Marsiglia, que aproveitou para
autografar seu livro A poeira dos outros (Arquipélago), garante: ao
contrário do que pode parecer, as pessoas querem, cada vez mais, ler
boas histórias de não ficção. “Entretanto, por falta de espaço nos
jornais, essas histórias têm se refugiado nos livros”, disse. O
jornalista é autor de reportagem premiada, publicada em seu livro, sobre
a casa em Petrópolis (RJ) onde a militante de esquerda Inês Etiene
Romeu foi torturada durante vários dias por agentes da ditadura militar,
no início década de 1970.
Outra palestra concorrida foi a do
jornalista Mino Carta, no Cine Vila Rica, com mediação de Maurício Dias.

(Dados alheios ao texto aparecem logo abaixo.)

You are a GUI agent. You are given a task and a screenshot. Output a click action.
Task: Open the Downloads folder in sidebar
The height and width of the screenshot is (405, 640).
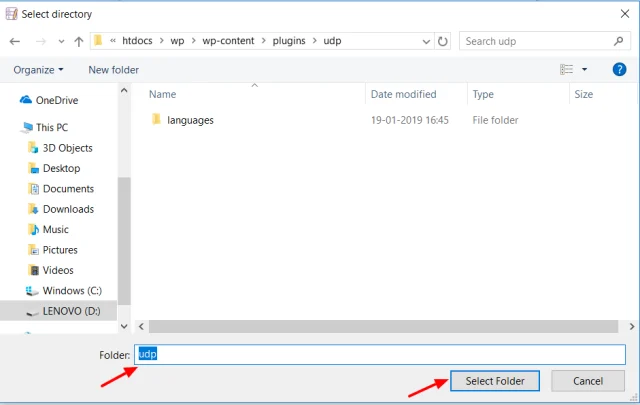coord(68,209)
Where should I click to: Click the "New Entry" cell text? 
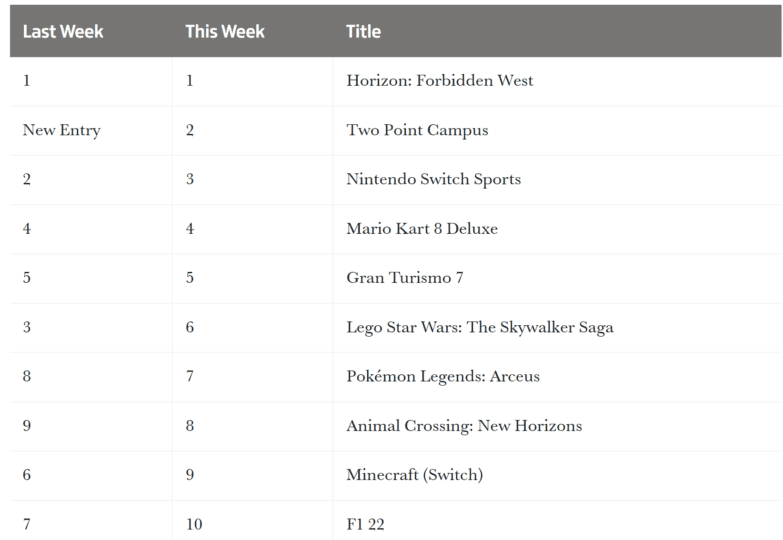point(61,130)
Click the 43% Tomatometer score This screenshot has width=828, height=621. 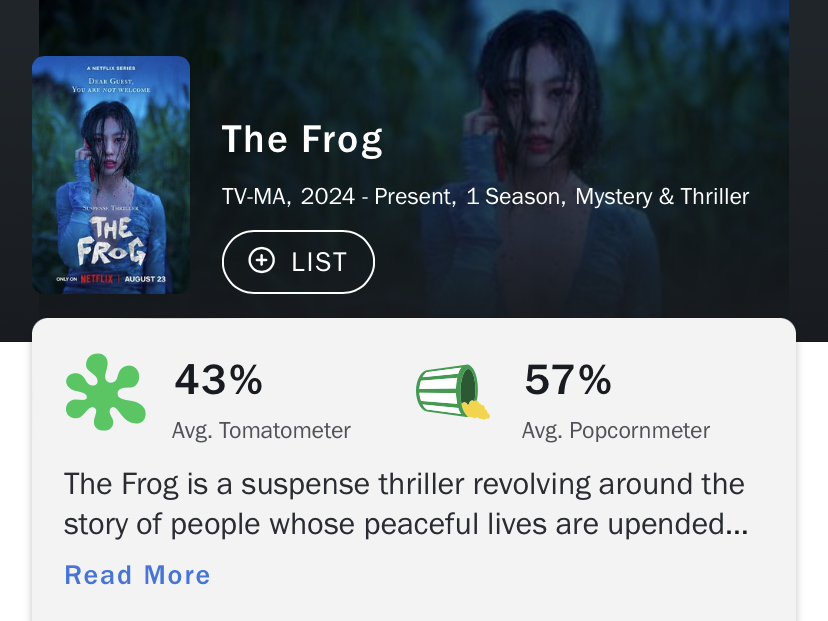[219, 380]
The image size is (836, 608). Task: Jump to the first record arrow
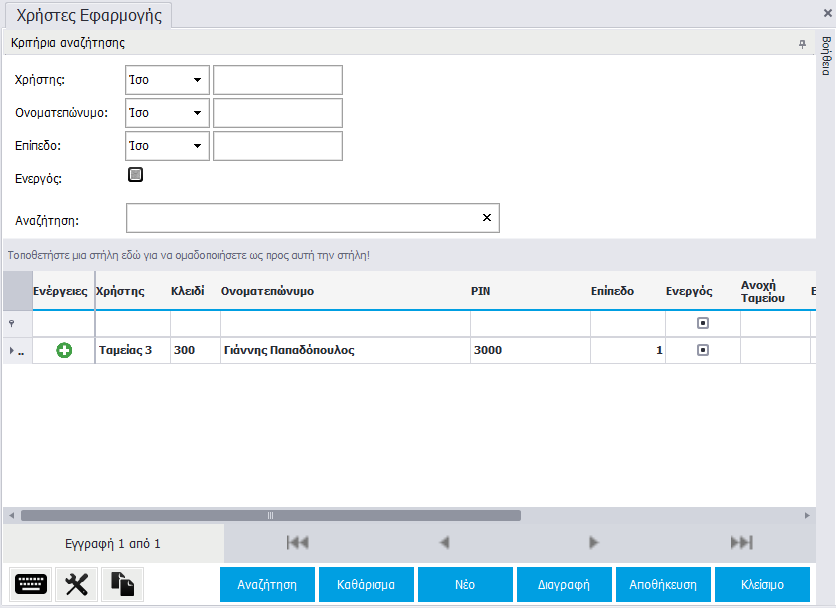pyautogui.click(x=297, y=543)
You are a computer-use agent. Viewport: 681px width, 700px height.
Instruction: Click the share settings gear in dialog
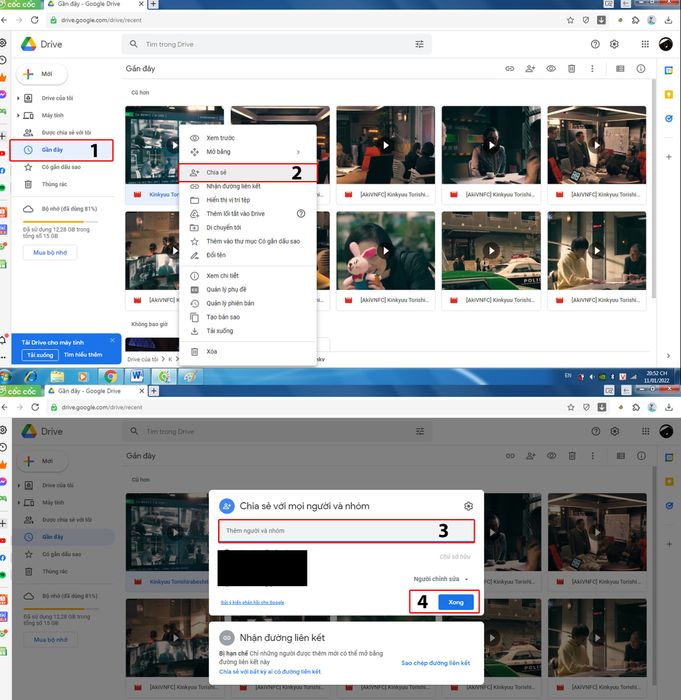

Muito aplaudido ao chegar, Carta autografou o livro Brasil (Record) e
falou sobre sua trajetória. Italiano, chegou ao país “menino de calças
curtas” e testemunhou importantes momentos da história política do país.
Para
o veterano repórter, o Brasil ainda padece das consequências da
ditadura militar. Mino Carta advertiu: “Não foi só uma ditadura militar,
mas também civil, pois teve amplo apoio das elites brasileiras, os
chamados donos do poder.” Com a chegada do PT ao poder, muita coisa
mudou para melhor no Brasil, na opinião dele. Para Mino, Lula conseguiu
criar uma política internacional independente, “que tirou o país do
quintal dos Estados Unidos”, e Dilma, apesar da crise, está conseguindo
levar essa política adiante.
PREÇO O pequeno
acesso do cidadão brasileiro ao livro foi tema de debate no Espaço Sesc,
montado no anexo do Museu da Inconfidência. Os editores Ivan Pinheiro
Machado (L&PM), Sílvia Leitão e Ivo Enoc (Record), com mediação de
Sérgio França, discutiram as formas de baratear o produto. Para Machado,
um dos caminhos é investir no formato de bolso. “Infelizmente, ainda há
grande preconceito por parte da elite e da imprensa em relação a esse
segmento”, lamentou.
Silvia Leitão argumentou: independentemente
do formato, o que vem em primeiro lugar é o livro ser benfeito. “Uma boa
produção, com texto integral e capa bem trabalhada, ajuda muito a
despertar o interesse das pessoas pela leitura”, garante ela.
Outro
bate-papo reuniu a agente literária Lúcia Riff e o romancista Flávio
Carneiro, que conversaram com o público sobre o interesse dos
estrangeiros em relação a escritores brasileiros. Representante de 70
autores, muitos deles com obras publicadas no exterior, Lúcia afirmou
que a demanda atual se volta para clássicos nacionais e histórias
exóticas. “De uns tempos para cá, estamos dando um grande azar. A crise
econômica dificulta muito a venda de autores brasileiros na Europa”,
lamentou.
2014 na mira
Coordenadora
do Fórum das Letras, Guiomar de Grammont, professora da Universidade
Federal de Ouro Preto (Ufop) e editora de autores nacionais da Editora
Record, informou que a 10ª edição do evento terá o tema “Escritas em
transe”. O evento já foi marcado para setembro de 2014. Para Guiomar, o
fórum reforçou sua importância no calendário cultural brasileiro. O
encerramento oficial foi marcado para quarta-feira, às 20h, com o
espetáculo Recital à brasileira, com Elisa Lucinda e Geovana Pires, no
Teatro de Bolso Júlio Mackenzie, no Sesc Palladium, em BH.
Nasce um talento
Carlos Herculano Lopes
Laura
Novaes, de 15 anos, é aluna do Colégio Santo Agostinho, em Belo
Horizonte. O Fórum das Letras, contou a adolescente, foi um grande
acontecimento em sua vida. Desde pequena, ela sonha ser escritora, e o
encontro ouro-pretano só veio reforçar essa convicção.
“Com uma
história policial, já ganhei um concurso internacional promovido pela
escritora americana Meg Cabot”, orgulha-se Laura, que circulava entre
eventos do fórum com dois livros debaixo do braço, devidamente
autografados: Longe de Manaus, de Francisco Viegas, e Ler o mundo, de
Affonso Romano de Sant’Anna.
O casal Daniela Fonseca,
jornalista, e Márcio Liberato, administrador de empresas, foi de
Divinópolis para Ouro Preto com o objetivo de participar do fórum.
“Estou aqui não só porque adoro literatura, mas para conseguir boas
notícias para o meu blog. Apesar de terem vindo poucas estrelas a esta
edição, com exceção de Adélia Prado, as discussões foram melhores do que
as do ano passado”, garantiu Daniela.